Just a few weeks ago, the world's most high-profile sexist, walked out on a press conference with his bucket and spade when pressed by three female reporters who refused to be hushed. He’s a great example of the kind of boss I’ve come up against throughout my UK-based office career. In a previous role, for example, the phrase ‘not a good time of the month to argue with [insert female colleague name here]’ was uttered every month, for all my female colleagues, by a particularly ordinary director.

And so I wondered; if [insert female colleague name here] now works from home, and most of the communication is via email, instant text, or video call, does the sexism ease a little as the intimacy of working face-to-face daily no longer exists? Will the witch-hunts begin to end?

In another company, also in the UK, where racism thrives like ivy on a horse chestnut, an employee said her journey to work on the tube was so busy ‘it was packed like a train to Auschwitz’. An official complaint led to no action at all and the throwaway comment that ‘she was just being silly’. I wondered if racism and anti-semitism like that would still be able to make sense as we become less present in physical form - skin color, hair type, eye shape, face features? Will the conscious associations - which are automatic only in people unwilling to change - be lessened by distance? Can falling trees in forests be black or Jewish or Asian?

In another company in the center of London, age played a profound and hypocritical role in daily business. On one strong and smooth-skinned hand, older age was associated with wisdom, experience, expertise, and a cool head. On the other, shaky, wrinkled and arthritic one, it was laughed at in jokes about sexual stamina, the ability to travel long distances, or simply climb stairs, and the higher probability of forgetfulness and repetition.

With virtual communication now becoming the norm, and the fact that you don’t typically show your hands on video calls, will age begin to have less importance?
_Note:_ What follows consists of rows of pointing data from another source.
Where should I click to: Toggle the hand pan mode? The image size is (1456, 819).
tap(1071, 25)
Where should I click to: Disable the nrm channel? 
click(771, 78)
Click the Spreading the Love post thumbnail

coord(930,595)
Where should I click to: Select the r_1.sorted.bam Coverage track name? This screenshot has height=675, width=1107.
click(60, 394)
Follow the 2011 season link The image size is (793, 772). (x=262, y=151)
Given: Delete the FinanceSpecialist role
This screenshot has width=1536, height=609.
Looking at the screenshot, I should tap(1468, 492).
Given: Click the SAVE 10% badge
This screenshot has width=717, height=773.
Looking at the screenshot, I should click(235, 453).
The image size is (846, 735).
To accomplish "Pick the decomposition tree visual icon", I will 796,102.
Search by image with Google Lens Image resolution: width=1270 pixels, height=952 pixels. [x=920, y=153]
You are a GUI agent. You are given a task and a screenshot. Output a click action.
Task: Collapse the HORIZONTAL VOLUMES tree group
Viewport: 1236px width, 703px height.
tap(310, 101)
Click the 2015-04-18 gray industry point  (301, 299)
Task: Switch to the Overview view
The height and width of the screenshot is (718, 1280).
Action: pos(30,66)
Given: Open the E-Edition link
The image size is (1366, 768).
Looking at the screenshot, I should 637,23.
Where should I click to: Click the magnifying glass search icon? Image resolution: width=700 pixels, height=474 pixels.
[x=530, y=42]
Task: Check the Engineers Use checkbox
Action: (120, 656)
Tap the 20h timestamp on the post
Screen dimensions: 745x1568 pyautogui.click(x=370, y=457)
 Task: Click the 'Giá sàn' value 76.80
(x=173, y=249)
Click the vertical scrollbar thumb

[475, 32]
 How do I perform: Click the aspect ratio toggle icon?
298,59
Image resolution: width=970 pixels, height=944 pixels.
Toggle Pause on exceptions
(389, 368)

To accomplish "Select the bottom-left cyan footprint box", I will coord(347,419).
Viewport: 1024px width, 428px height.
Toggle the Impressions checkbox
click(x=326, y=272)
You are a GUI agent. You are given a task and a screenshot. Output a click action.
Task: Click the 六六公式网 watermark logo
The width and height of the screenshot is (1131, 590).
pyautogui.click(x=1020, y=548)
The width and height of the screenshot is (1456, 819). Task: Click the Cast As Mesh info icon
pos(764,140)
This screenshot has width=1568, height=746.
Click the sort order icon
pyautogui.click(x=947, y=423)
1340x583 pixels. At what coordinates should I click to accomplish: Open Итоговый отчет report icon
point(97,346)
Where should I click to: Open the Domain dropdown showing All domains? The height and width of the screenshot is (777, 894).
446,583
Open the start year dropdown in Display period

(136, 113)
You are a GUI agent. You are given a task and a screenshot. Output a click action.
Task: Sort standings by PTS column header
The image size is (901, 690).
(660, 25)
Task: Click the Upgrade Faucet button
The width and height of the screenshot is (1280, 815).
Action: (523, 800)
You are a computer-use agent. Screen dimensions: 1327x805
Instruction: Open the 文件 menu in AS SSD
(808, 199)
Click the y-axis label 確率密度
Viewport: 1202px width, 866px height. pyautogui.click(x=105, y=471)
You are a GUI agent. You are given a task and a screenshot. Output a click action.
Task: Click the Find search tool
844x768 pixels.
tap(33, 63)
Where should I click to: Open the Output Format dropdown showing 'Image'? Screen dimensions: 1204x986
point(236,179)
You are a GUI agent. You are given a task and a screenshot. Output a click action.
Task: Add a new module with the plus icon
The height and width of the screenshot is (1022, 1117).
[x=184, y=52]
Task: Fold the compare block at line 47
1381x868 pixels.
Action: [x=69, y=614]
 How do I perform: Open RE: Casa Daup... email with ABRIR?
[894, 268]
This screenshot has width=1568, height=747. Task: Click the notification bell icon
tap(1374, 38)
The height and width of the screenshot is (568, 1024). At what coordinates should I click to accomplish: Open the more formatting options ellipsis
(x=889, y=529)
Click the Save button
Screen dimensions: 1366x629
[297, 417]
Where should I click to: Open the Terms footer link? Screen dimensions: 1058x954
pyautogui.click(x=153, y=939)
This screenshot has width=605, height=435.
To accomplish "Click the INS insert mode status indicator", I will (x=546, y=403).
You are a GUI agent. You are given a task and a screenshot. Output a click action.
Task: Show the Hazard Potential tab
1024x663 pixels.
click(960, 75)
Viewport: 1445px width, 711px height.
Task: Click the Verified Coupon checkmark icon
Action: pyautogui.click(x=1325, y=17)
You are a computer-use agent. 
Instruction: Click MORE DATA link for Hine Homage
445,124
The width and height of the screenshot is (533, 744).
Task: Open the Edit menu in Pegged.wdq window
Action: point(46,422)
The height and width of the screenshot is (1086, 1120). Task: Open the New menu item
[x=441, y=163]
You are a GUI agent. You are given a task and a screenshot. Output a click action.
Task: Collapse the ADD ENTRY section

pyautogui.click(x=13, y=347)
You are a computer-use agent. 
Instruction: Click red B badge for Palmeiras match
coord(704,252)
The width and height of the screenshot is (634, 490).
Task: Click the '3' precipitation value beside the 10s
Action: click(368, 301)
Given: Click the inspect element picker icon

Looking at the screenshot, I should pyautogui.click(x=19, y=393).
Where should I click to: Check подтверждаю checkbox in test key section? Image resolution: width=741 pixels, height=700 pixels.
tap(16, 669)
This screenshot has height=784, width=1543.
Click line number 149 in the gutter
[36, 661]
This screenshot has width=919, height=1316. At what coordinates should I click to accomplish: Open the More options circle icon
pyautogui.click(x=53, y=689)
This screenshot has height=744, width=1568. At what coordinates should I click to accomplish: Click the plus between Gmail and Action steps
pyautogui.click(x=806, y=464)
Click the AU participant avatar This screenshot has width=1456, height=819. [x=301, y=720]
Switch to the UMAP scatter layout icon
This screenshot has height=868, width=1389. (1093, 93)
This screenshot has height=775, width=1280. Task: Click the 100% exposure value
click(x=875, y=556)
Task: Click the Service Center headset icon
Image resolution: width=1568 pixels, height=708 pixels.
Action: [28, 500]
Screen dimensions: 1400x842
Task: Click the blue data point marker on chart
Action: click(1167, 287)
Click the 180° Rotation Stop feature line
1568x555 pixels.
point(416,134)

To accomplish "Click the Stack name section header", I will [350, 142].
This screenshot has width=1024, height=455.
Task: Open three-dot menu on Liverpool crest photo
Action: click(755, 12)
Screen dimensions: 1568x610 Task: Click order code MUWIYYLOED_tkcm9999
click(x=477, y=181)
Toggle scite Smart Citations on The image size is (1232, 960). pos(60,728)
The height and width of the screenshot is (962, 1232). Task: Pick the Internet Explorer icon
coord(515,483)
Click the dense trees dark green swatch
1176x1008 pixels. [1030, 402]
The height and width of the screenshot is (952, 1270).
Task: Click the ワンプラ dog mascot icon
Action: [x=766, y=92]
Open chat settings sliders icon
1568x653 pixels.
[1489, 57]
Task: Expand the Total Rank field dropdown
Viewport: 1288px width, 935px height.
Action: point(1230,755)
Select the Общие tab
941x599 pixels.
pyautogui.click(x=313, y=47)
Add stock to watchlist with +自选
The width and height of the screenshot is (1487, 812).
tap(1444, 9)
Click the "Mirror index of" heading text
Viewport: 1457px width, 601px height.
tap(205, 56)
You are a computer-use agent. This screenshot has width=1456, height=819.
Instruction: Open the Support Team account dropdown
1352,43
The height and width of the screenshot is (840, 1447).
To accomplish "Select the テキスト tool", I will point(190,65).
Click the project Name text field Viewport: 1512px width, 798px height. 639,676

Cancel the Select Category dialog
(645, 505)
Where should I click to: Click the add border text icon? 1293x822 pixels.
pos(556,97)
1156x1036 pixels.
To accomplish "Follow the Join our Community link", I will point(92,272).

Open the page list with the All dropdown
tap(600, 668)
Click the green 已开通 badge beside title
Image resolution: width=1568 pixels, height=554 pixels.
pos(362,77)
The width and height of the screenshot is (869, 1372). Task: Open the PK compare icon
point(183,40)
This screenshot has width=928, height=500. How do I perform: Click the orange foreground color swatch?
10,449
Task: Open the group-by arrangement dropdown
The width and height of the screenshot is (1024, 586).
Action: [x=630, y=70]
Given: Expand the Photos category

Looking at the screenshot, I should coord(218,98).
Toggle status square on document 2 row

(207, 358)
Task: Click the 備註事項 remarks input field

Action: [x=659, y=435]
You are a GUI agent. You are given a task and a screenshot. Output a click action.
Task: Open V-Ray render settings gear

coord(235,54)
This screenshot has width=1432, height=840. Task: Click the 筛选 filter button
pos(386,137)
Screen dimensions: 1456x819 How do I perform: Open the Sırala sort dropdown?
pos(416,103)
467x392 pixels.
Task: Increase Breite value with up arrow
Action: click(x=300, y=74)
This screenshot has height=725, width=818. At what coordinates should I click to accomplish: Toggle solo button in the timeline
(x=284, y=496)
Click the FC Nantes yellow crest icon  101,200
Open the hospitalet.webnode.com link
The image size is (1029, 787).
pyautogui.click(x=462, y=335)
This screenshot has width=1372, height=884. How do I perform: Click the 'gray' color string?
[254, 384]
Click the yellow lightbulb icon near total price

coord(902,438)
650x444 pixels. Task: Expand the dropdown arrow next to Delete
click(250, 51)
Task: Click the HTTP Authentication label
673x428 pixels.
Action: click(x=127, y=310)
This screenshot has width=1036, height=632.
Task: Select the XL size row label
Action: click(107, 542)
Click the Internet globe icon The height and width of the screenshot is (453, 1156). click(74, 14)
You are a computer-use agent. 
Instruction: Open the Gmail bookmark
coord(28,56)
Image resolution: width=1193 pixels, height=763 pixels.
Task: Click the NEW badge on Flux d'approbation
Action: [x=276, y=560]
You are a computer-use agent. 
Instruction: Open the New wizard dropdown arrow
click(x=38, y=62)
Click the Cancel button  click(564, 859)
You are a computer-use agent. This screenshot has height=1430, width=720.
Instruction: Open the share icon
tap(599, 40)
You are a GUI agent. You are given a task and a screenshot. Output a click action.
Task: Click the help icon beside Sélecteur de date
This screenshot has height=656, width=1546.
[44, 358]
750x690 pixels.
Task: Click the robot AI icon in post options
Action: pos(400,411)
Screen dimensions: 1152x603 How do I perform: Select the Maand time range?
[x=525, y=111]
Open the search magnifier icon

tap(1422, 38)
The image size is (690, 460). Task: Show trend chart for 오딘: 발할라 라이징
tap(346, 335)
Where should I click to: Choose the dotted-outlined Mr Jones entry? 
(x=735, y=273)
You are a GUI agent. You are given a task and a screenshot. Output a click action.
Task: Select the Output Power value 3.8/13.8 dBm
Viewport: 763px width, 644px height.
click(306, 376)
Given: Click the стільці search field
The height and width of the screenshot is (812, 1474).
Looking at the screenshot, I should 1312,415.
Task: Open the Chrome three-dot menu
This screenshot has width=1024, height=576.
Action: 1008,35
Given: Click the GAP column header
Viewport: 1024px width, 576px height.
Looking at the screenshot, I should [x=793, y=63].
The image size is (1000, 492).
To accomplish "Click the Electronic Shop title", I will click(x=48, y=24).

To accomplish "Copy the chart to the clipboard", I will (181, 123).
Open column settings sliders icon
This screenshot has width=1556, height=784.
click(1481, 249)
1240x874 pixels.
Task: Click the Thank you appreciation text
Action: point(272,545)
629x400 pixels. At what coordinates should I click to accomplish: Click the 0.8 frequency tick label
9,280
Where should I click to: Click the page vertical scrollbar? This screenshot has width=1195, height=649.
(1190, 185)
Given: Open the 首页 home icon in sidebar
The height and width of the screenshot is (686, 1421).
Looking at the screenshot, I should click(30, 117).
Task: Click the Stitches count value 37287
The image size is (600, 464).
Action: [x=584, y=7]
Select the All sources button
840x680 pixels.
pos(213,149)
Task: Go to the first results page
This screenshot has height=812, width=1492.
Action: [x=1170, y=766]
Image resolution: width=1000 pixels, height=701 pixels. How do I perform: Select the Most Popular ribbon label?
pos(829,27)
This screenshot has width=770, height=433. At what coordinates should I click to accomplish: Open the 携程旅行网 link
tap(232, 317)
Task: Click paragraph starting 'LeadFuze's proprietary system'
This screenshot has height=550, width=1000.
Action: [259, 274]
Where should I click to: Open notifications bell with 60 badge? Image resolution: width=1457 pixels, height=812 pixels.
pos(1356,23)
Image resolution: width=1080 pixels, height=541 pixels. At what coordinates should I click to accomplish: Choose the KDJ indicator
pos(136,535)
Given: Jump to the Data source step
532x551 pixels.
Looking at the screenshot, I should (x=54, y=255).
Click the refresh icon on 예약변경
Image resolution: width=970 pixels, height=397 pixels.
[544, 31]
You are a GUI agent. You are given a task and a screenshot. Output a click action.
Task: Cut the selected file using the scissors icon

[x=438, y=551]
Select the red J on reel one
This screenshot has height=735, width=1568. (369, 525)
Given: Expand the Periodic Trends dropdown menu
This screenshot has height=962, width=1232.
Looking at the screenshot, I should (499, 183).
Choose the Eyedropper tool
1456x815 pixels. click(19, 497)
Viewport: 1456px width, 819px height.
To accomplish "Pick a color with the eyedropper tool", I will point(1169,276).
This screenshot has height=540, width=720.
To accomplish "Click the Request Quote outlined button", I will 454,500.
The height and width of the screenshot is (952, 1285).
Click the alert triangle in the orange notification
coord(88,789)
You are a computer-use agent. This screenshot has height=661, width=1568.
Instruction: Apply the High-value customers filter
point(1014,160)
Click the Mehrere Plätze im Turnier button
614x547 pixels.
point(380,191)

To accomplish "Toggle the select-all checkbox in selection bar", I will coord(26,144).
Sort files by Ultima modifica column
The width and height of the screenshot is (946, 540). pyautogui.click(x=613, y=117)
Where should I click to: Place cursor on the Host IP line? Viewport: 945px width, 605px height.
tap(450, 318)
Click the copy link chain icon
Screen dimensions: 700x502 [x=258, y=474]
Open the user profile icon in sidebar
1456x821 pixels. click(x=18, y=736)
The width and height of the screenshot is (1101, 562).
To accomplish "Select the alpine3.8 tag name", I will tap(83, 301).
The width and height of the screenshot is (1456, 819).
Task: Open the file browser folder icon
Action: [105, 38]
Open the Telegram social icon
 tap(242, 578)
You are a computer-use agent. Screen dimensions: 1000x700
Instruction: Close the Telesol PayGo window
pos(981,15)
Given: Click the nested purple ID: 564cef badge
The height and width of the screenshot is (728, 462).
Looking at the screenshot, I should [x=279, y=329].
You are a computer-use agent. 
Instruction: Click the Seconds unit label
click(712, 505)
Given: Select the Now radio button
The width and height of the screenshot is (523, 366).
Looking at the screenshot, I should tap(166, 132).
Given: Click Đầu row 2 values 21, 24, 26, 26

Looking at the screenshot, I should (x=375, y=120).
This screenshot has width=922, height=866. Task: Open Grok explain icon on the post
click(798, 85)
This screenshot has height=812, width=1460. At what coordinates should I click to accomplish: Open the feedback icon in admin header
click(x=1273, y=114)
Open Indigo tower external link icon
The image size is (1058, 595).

Could anyone guess the ages of virtual recipients emailing each other about cyber security or creative advertising content or artificial intelligence?

And what of that guy on the second floor, who would always smile when someone made a joke about weight or body shape? I know he was only smiling because he had no choice, his job depended on it. And, so many people had laughed at him over the years for not having our ‘perfectly-aligned social construction of the normal body’ that he’d just got used to it. But now all we’ll ever see is his head and shoulders, so is there hope for him and millions of other ordinary-shaped humans that sizeism might ease some?

We probably won't know the answers to whether isms are on their way out thanks to virtual working for some time. But managers will need now to rely on the trust we place in our colleagues to do the job they were hired for, rather than pre-determining ability and fit based on what they look like.

Trust is the key here I think. Berkeley knew that too. He moved to Rhode Island in 1728, with the promise of government funds for a college, but without his physical presence and his “persuasive energies”, the Prime Minister Robert Walpole “grew steadily more sceptical and lukewarm” and reneged on the offer. Anyone who’s worked remotely before can feel Berkeley’s pain keenly.

And so he moved back to the UK in 1732, and hung a photo of his favorite thinking chair on the stark wall of his little cubicle at the office.